# Breeders around Austin TX



## Jwrobinett (Aug 3, 2013)

I am looking for WGSL breeders around Austin TX. I am willing to drive however long I need to. Thank you.


Sent from Petguide.com Free App


----------



## DobbyDad (Jan 28, 2014)

Rallhaus in Houston.


----------



## Kayos and Havoc (Oct 17, 2002)

You can look at Germelhaus. Also Vom Tal Der Schatten in Whitesboro, Texas. 

Or if you want to drive to Oklahoma you can look into Tidmores Rising Star in McAlester. My Mayhem came from Cynthia Tidmore. Cynthia is also a personal friend. 

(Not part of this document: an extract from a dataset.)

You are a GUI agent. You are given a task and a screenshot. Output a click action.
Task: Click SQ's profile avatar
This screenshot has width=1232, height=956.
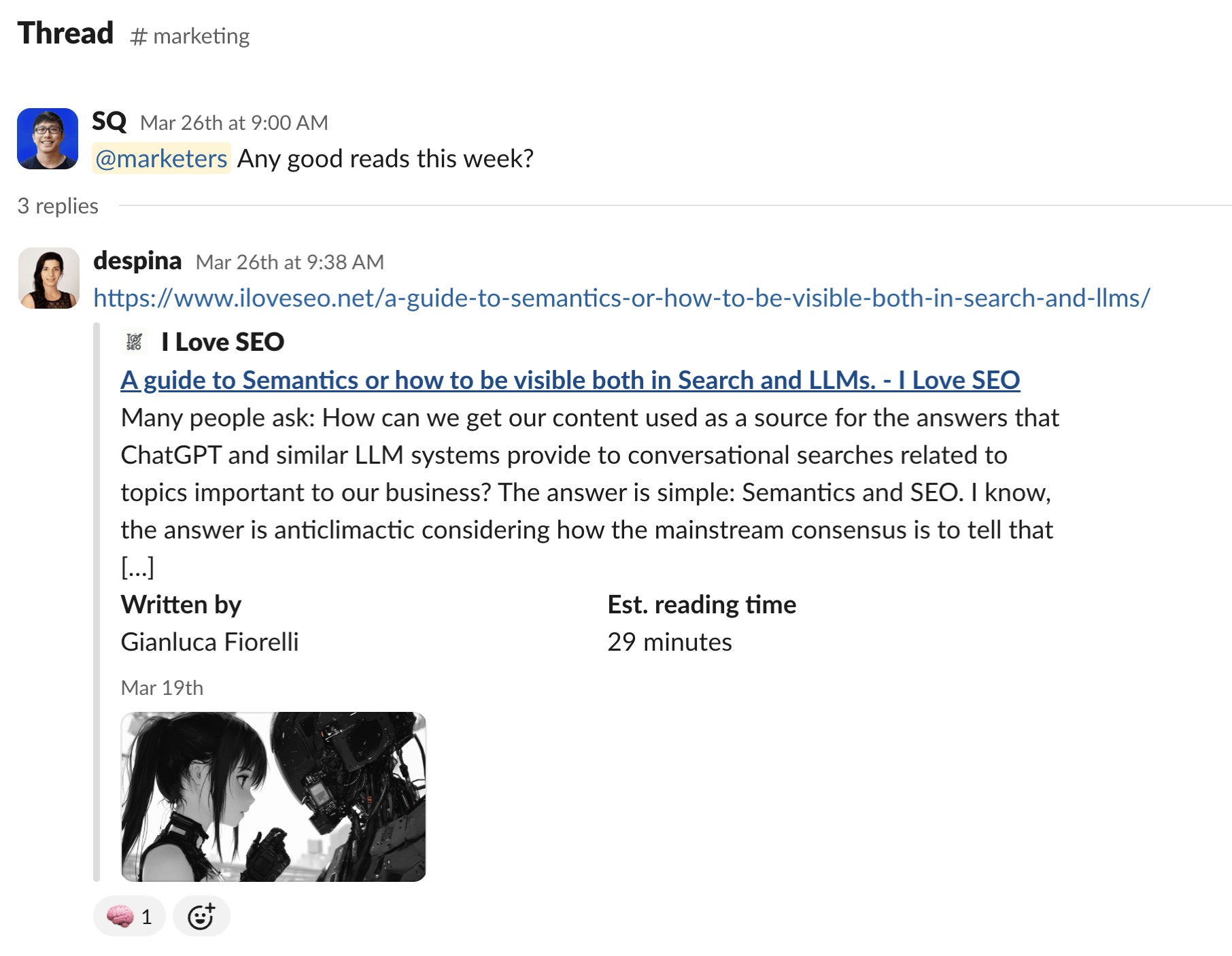coord(48,138)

Love Austin! I adopted my Siamese from Austin Siamese Rescue.


----------



## mydogs (May 4, 2012)

I have heard of Nobleheim German shepherds as well


Sent from Petguide.com Free App


----------



## Jwrobinett (Aug 3, 2013)

I actually have been pretty involved with Cynthia but the litter I was going for just didn't work out. :/


Sent from Petguide.com Free App


----------



## GSDAlphaMom (Jul 20, 2010)

Sent you a PM


----------



## SuperG (May 11, 2013)

Jwrobinett said:


> I am looking for WGSL breeders around Austin TX. I am willing to drive however long I need to. Thank you.
> 
> 
> Sent from Petguide.com Free App


Elite German Shepherds in Lockhart ...I believe is near Austin

All WGSL I believe.....

Elite German Shepherds - Home


SuperG


----------